Collective agreements set out the rights and responsibilities employers and workers have to each other. Grievances must be based on an employer’s failure to live up to their end of the bargain. Grievances cannot be used to address issues between co-workers, or issues between workers and supervisors unless there was a breach of the collective agreement.
A worker who has experienced sexual harassment may want to make a grievance based on the employer’s failure to address the issue or not doing enough to address the issue. Even if the harasser was disciplined, a grievance might be made if the discipline was thought to be inadequate. On the other hand, the alleged harasser could grieve that harassment was even found to have occurred, or, if it did occur, that the discipline was too harsh.
The union continues to have the duty of fair representation even when both parties are in the same union. In these cases, depending on the situation and the resources of the union, the union could have a third party represent one of the parties.
Faced with competing grievances, the union can decide to go ahead with only one of them. This could be the grievance of a victim who is unsatisfied with the steps taken by the employer. It could be a grievance of a worker being disciplined for sexual harassment.
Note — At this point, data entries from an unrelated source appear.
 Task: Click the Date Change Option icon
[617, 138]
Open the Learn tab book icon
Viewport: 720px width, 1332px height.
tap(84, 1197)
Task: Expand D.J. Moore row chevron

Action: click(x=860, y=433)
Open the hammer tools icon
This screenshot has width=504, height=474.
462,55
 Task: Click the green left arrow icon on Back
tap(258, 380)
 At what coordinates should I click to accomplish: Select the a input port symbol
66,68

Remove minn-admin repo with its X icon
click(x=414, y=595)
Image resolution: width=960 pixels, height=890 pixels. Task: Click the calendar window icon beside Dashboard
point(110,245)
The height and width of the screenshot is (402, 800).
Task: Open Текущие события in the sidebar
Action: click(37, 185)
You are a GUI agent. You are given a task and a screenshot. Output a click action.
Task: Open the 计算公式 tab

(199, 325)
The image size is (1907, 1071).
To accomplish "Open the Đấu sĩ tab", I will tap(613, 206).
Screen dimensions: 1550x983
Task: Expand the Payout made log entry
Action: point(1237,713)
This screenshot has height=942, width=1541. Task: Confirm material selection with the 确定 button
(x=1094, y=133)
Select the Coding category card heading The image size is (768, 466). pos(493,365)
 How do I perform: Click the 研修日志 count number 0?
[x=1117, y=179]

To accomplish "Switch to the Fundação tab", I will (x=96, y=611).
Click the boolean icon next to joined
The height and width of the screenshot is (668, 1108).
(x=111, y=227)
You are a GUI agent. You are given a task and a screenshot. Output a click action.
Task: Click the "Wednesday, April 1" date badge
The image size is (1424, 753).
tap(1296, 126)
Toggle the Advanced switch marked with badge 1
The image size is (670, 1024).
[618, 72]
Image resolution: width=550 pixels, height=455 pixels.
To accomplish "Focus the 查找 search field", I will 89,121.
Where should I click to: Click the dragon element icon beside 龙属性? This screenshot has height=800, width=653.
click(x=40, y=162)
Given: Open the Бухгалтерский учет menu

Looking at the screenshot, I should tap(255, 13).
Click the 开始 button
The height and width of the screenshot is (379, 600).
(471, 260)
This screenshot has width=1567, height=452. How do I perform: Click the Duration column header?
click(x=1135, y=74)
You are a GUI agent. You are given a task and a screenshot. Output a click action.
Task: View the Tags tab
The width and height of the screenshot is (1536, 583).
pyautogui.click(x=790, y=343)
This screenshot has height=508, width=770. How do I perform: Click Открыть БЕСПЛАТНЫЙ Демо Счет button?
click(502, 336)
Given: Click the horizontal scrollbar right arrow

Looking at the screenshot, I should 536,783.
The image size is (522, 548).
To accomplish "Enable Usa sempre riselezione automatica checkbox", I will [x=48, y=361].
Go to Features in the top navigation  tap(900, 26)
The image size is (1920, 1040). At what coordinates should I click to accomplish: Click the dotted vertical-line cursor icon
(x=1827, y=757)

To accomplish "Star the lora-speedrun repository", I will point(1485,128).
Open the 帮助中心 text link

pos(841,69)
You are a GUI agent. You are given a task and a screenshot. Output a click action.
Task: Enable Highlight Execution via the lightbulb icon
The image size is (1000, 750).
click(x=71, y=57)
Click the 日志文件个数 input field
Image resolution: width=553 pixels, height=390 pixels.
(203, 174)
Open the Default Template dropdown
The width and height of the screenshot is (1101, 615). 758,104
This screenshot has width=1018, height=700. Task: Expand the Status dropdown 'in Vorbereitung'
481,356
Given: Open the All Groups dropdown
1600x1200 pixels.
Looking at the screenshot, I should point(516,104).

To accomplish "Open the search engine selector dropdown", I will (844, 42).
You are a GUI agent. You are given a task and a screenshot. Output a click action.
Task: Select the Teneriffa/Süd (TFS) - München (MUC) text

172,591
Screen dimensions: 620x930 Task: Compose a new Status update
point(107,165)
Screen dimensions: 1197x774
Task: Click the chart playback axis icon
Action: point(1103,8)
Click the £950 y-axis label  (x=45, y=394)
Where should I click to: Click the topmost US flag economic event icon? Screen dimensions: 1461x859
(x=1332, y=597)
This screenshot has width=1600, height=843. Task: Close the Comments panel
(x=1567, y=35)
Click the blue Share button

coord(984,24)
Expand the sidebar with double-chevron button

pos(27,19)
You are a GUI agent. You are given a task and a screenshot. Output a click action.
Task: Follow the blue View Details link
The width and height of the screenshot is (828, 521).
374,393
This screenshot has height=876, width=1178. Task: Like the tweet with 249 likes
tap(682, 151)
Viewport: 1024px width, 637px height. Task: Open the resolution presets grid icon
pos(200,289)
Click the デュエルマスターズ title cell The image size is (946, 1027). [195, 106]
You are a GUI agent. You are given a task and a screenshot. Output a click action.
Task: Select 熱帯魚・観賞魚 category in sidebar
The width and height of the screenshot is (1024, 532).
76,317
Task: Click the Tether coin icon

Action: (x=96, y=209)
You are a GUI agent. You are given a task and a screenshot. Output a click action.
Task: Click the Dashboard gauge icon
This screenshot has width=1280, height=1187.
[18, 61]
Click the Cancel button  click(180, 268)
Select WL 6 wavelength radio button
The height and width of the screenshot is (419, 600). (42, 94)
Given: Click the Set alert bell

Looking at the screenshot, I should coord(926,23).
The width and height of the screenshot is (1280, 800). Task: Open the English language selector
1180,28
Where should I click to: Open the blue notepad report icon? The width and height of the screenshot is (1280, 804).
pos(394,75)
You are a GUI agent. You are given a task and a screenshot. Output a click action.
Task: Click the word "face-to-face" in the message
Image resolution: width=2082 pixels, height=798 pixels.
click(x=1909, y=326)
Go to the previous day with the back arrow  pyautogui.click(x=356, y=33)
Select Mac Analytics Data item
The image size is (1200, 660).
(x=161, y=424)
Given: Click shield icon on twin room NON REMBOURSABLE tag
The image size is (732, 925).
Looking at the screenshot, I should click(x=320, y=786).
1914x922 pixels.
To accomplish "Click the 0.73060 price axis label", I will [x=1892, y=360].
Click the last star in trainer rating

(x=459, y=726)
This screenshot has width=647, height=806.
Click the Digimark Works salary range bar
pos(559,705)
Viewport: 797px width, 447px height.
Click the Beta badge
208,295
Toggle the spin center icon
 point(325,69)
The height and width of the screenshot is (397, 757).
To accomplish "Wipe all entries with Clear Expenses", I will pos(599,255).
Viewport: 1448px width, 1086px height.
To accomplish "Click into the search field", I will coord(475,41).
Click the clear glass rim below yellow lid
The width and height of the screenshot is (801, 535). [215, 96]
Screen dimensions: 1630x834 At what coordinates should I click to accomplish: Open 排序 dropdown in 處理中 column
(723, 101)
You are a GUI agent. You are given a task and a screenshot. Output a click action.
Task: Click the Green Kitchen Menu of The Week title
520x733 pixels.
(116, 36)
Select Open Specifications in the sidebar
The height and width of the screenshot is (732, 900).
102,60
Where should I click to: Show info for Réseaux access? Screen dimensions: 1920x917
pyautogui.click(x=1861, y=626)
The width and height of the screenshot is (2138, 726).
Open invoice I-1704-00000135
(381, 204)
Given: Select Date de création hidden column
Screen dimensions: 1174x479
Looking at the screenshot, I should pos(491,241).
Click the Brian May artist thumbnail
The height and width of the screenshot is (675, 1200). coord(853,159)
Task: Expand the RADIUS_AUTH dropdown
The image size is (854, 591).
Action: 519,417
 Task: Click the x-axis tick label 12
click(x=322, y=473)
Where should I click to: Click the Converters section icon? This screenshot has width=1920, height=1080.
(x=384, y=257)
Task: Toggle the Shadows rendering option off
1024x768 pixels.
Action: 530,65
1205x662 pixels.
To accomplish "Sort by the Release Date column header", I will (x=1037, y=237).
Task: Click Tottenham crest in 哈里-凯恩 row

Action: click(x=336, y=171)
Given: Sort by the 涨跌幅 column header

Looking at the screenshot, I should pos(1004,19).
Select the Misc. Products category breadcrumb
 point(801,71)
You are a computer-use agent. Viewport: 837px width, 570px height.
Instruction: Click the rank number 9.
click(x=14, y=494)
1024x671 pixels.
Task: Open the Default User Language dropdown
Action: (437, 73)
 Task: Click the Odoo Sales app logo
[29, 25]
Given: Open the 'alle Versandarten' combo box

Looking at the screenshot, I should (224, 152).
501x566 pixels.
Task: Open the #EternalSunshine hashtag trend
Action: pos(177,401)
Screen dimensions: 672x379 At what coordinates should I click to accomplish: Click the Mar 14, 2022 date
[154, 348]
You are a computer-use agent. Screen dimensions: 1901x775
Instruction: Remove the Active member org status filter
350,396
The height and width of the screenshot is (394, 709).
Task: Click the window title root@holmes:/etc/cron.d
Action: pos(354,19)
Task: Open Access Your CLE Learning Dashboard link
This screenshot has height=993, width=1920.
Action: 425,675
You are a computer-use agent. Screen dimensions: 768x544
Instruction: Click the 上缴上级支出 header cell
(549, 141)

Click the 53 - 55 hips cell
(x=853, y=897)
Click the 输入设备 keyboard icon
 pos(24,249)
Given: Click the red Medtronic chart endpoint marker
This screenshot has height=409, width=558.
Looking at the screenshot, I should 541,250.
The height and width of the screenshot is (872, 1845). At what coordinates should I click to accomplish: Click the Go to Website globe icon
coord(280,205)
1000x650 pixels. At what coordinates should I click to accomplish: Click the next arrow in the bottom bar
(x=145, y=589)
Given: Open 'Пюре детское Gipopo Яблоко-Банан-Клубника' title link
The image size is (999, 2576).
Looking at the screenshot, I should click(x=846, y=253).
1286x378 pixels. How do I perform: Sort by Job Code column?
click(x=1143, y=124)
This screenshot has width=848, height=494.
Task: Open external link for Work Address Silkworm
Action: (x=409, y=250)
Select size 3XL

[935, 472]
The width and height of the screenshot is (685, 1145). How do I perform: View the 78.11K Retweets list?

It could also be the grievance of a victim of sexual harassment who has been disciplined for their actions in response to the harassment.
The union can also decide to proceed with both grievances. However, the union cannot argue that this alone means they have fulfilled their obligation to fairly represent both parties.
The union can also decide not to proceed with a grievance at all. For example, if they take the position that there was no breach of the collective agreement or that the employer’s response was appropriate.
These decisions must be made while still complying with the duty of fair representation. The union must investigate. They must consider the needs and interests of both employees, as well as the interests of the workplace as a whole and come to a conclusion based only on the relevant facts. They cannot act in bad faith or arbitrarily or discriminate against either employee when making this decision.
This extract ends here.